Noise in the data. The distribution of the pooled variance for compounds with high predictability is slightly but significantly shifted to the left with respect to the distribution for compounds with low predictability (one tailed t-test, P = 0.027). Thus, as expected, noisy compounds are in general harder to predict with respect to compounds with a lower pooled variance.

Survey data analysis.

We received responses for 75 submissions (out of 99) for subchallenge 1 and for 51 submissions (out of 80) for subchallenge 2. This corresponds to 21 (out of 34) teams for subchallenge 1, and 14 (out of 23) for subchallenge 2. An overview of the information provided by the survey is shown in Figure 6. The effect of used data and methods on the performances of submissions is shown in Supplementary Figure 10 in terms of average Pearson correlation.

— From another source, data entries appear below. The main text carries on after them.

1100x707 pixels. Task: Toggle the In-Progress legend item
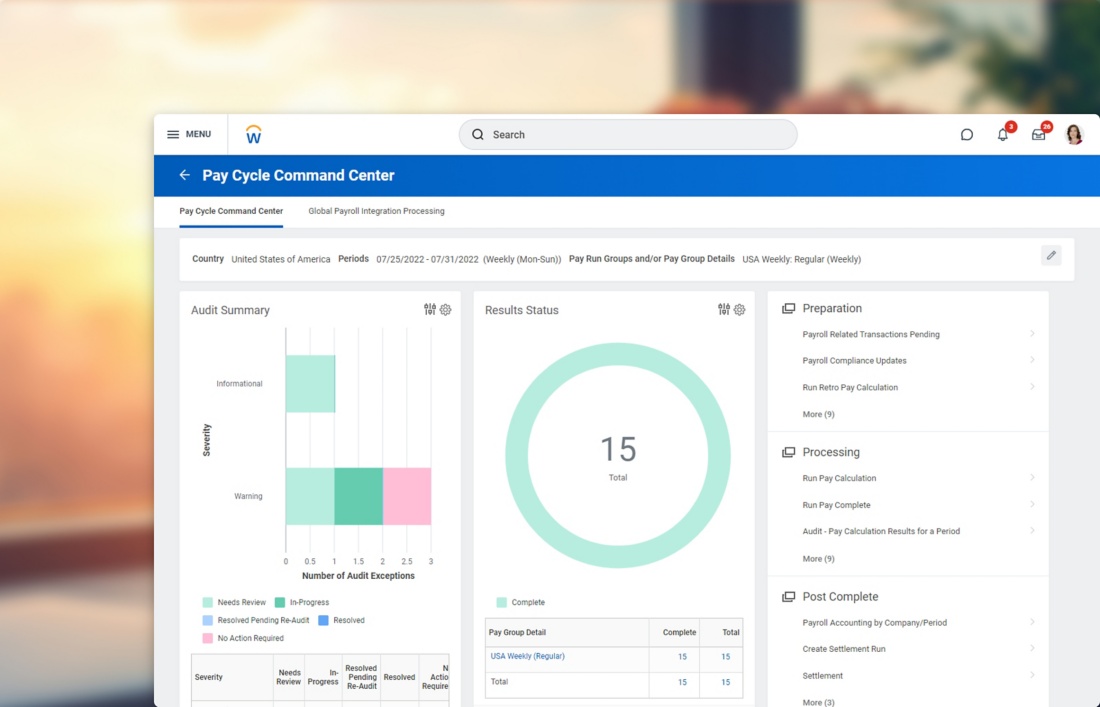[302, 602]
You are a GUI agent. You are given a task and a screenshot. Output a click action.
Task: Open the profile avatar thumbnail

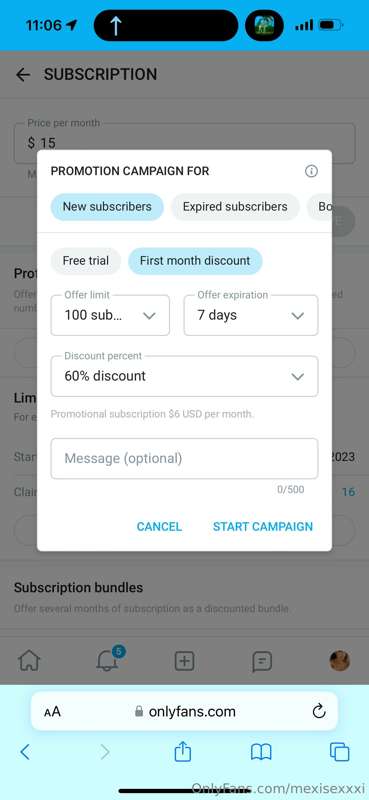coord(339,661)
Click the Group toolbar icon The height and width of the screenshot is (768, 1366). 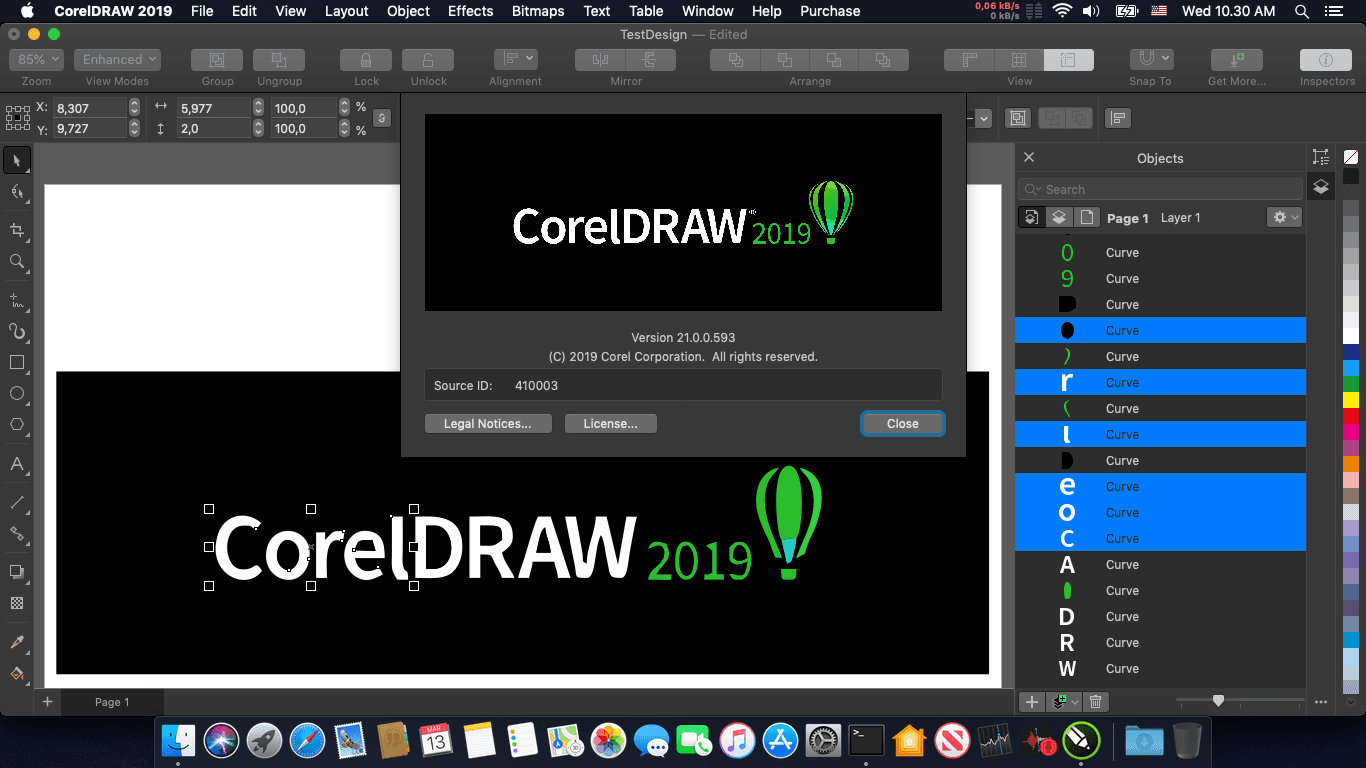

To deal with the fact that each team submitted up to five submissions that might not be independent of each other, predictions using the same data and methods (based on the information from the survey) were averaged and considered as one prediction. Using this approach, we obtained 49 independent submissions for subchallenge 1 and 28 for subchallenge 2. Data and methods listed as “others” in Supplementary Figure 10 and Figure 6 are reported in Supplementary Table 6.

Input data used for predictions. To solve subchallenge 1, 89% of the participants who replied to the survey, used the SNPs data provided by the organizers either alone or along with other data using additional sources (e.g., pathway information, GO terms) to filter them. RNA-seq data were used for almost half (47%) of the submissions and this was shown to provide an overall improvement of performances. Only a minority of the participants (16%) also included in their predictive model information about chemical descriptors.

For subchallenge 2, most submissions (78%) did not take into account any genetic information to predict the cytotoxicity of new compounds. As for the chemical features, about 76% made use of at least one of the chemical descriptors provided by the organizers (CDK and SiRMS), but many teams (45%) included in addition or exclusively information from other sources like ChEMBL36 and PubChem37 public databases or different chemical descriptors like Dragon25 or ECFP38 (see Supplementary Table 6 for the full list).

Accession codes.

All data used for the challenge are available in Synapse (syn1761567).